If finer-tuned access is required for a user than the group provides then user policies can be applied directly on the user.  A user policy can either override the group policies or append to them. 

See How to Manage Group Permissions.

Example:

For this example we will assume we want a group that we will assign to our Sales Representatives.  Remember, the name of the group and any other configuration details used below can be customized as needed.

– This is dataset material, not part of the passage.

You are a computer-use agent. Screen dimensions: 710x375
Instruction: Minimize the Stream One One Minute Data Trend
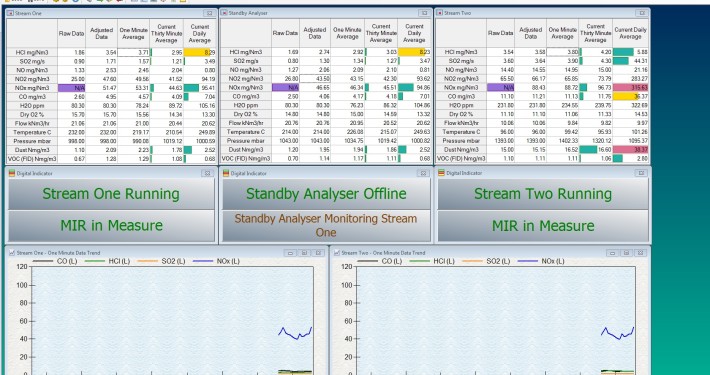point(290,253)
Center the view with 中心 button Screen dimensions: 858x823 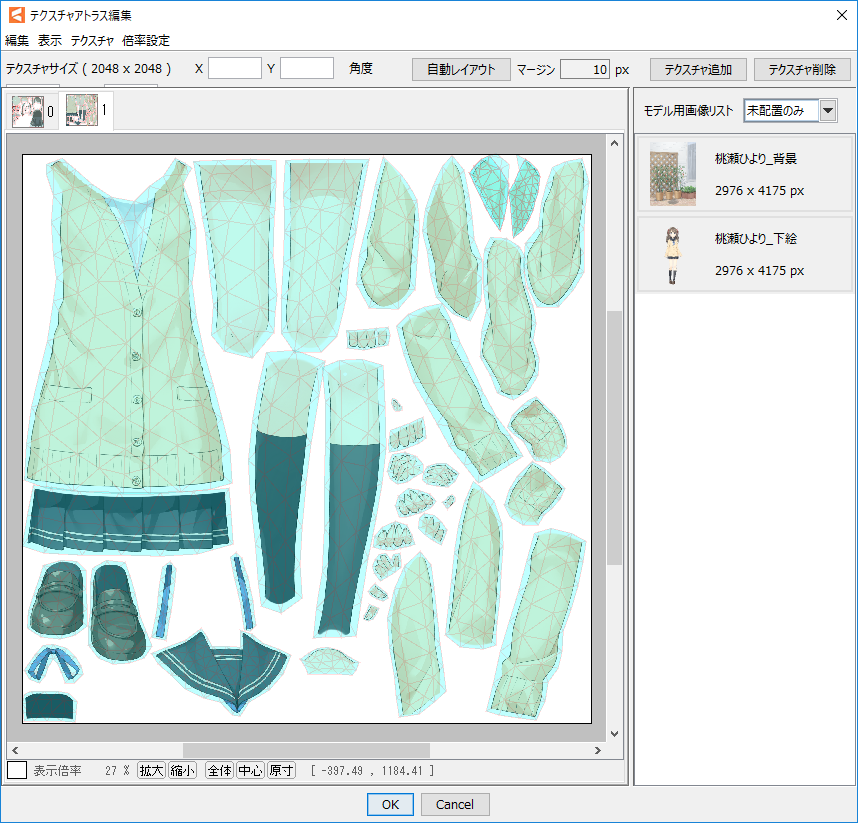[250, 771]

  1. We will create a new group called 'Sales Rep Group'.
  2. When we create the group we will select the 'Sales Representative' role.  This will make all users assigned to this group show up as possible values when setting the sales rep on a customer's account.
  3. Next, we will set the desired grants and policies on the group.  For this example we will only concern ourselves with customer-related resources.  We will select the view, create, and modify grants on the Customer resource.  Next we will apply a group policy to restrict which records the users will have access to. We will select 'Assigned User is Sales Rep'.  This will prevent the user from accessing any customer records where they are not the sales representative.
  4. Now we can assign all applicable users to our newly created group.  All users will have the same roles, policies, and grants as defined in the group.
  5. Let's assume we have a user that we want to restrict access further than what their group provides.  We can go directly to the user account and add a user policy. In this case we will append (not override) the group policy with a user policy that limits the user from seeing customers older than one month.  Now, the user will only see customers where they are the sales rep set on the customer and that have been added in the last month.